§ **HOW TO COMPLETE THIS TASK**: Leave the pictures out and reproduce, exactly, the lines from the one with "The image size is (530, 389)." through the end of the entries below.

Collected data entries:
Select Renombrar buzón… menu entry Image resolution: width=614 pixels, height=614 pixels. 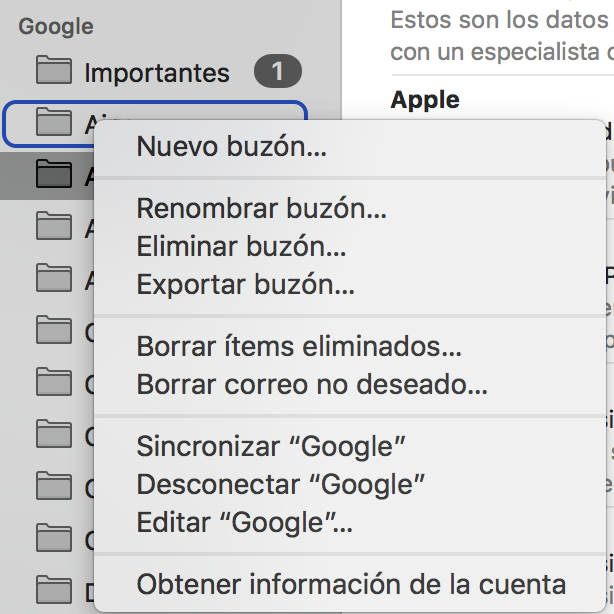[261, 209]
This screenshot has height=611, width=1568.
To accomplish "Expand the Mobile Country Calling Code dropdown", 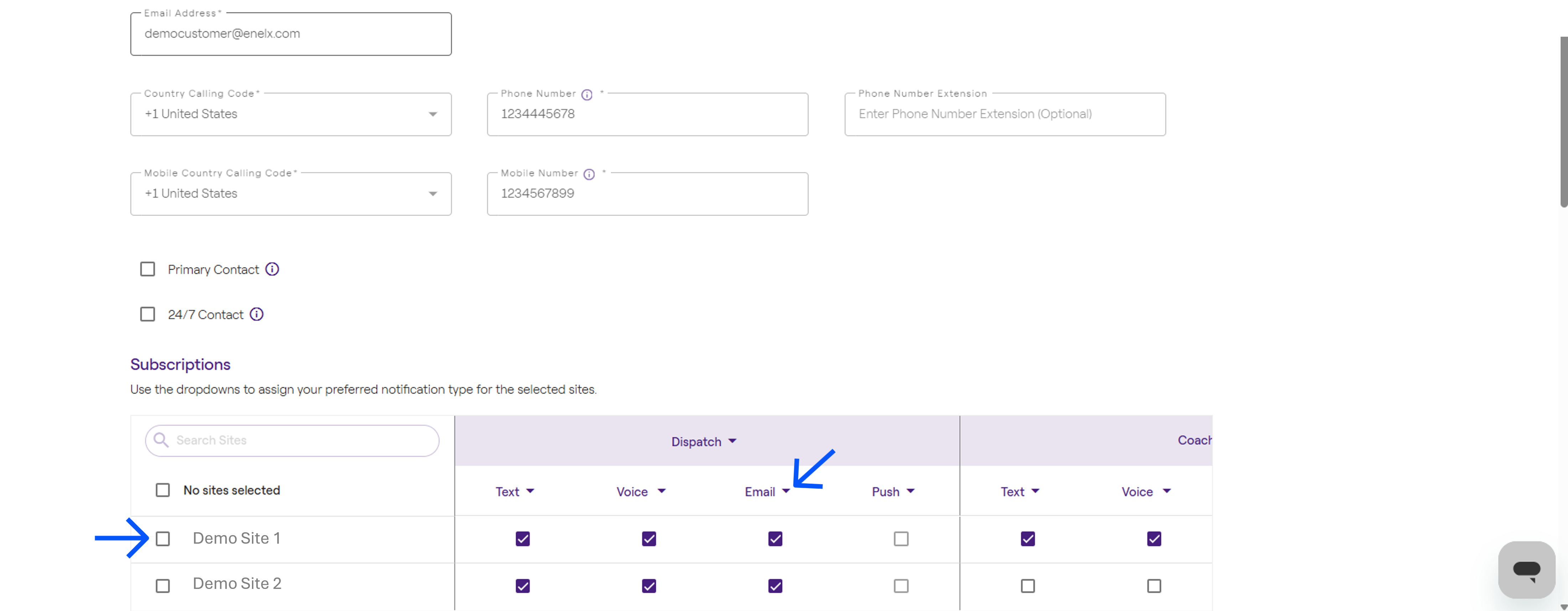I will [x=291, y=193].
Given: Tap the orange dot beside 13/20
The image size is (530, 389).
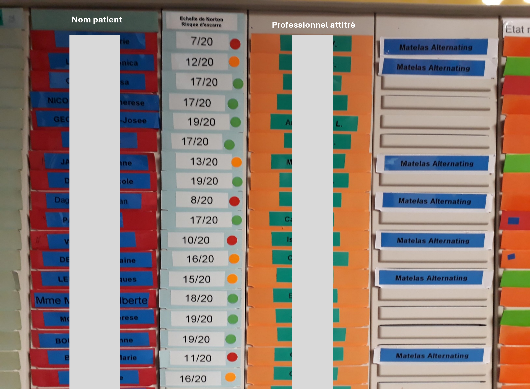Looking at the screenshot, I should coord(237,162).
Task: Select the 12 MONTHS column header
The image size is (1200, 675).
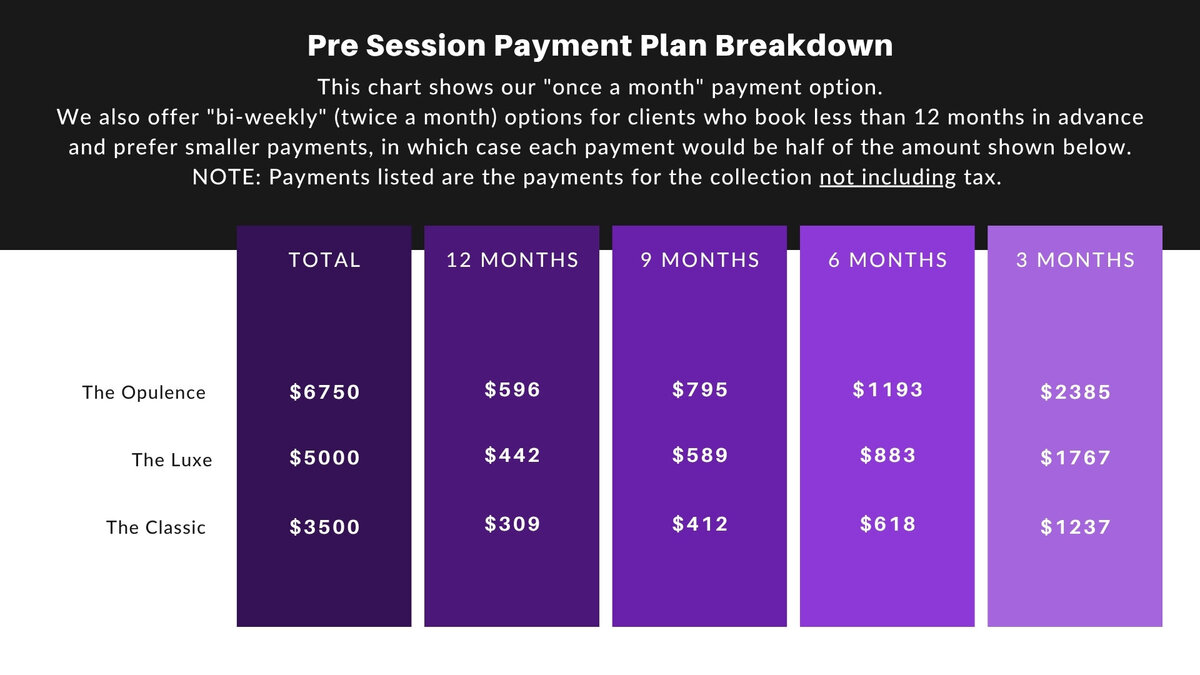Action: point(513,260)
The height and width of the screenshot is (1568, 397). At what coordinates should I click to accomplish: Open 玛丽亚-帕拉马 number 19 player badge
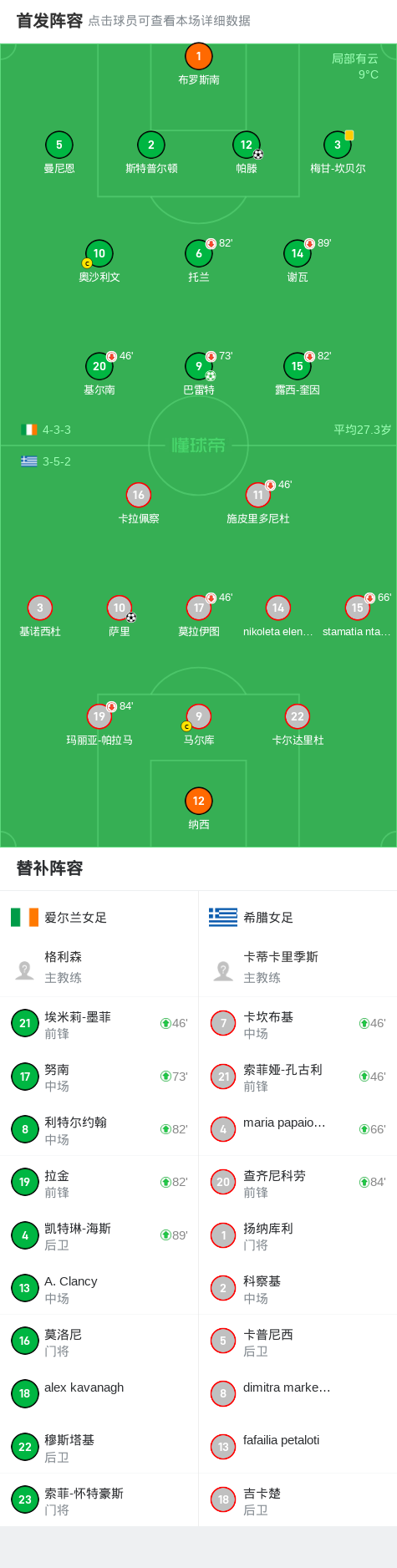pyautogui.click(x=99, y=717)
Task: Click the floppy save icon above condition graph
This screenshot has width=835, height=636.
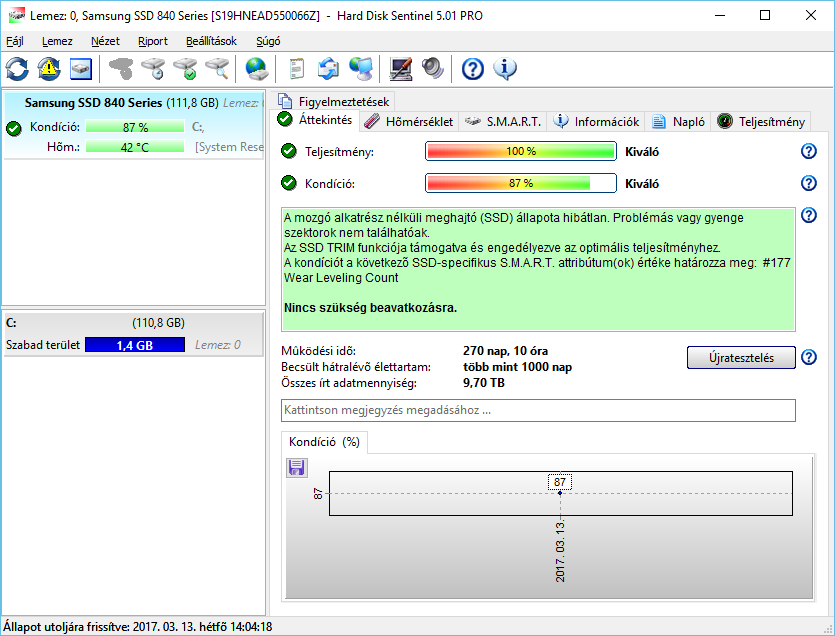Action: 296,468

§ **OUTPUT BELOW**:
The image size is (530, 389).
Looking at the screenshot, I should coord(237,162).
Task: Select the 12 MONTHS column header
The image size is (1200, 675).
Action: point(513,260)
The height and width of the screenshot is (1568, 397). At what coordinates should I click to accomplish: Open 玛丽亚-帕拉马 number 19 player badge
pyautogui.click(x=99, y=717)
Task: Click the floppy save icon above condition graph
This screenshot has width=835, height=636.
Action: 296,468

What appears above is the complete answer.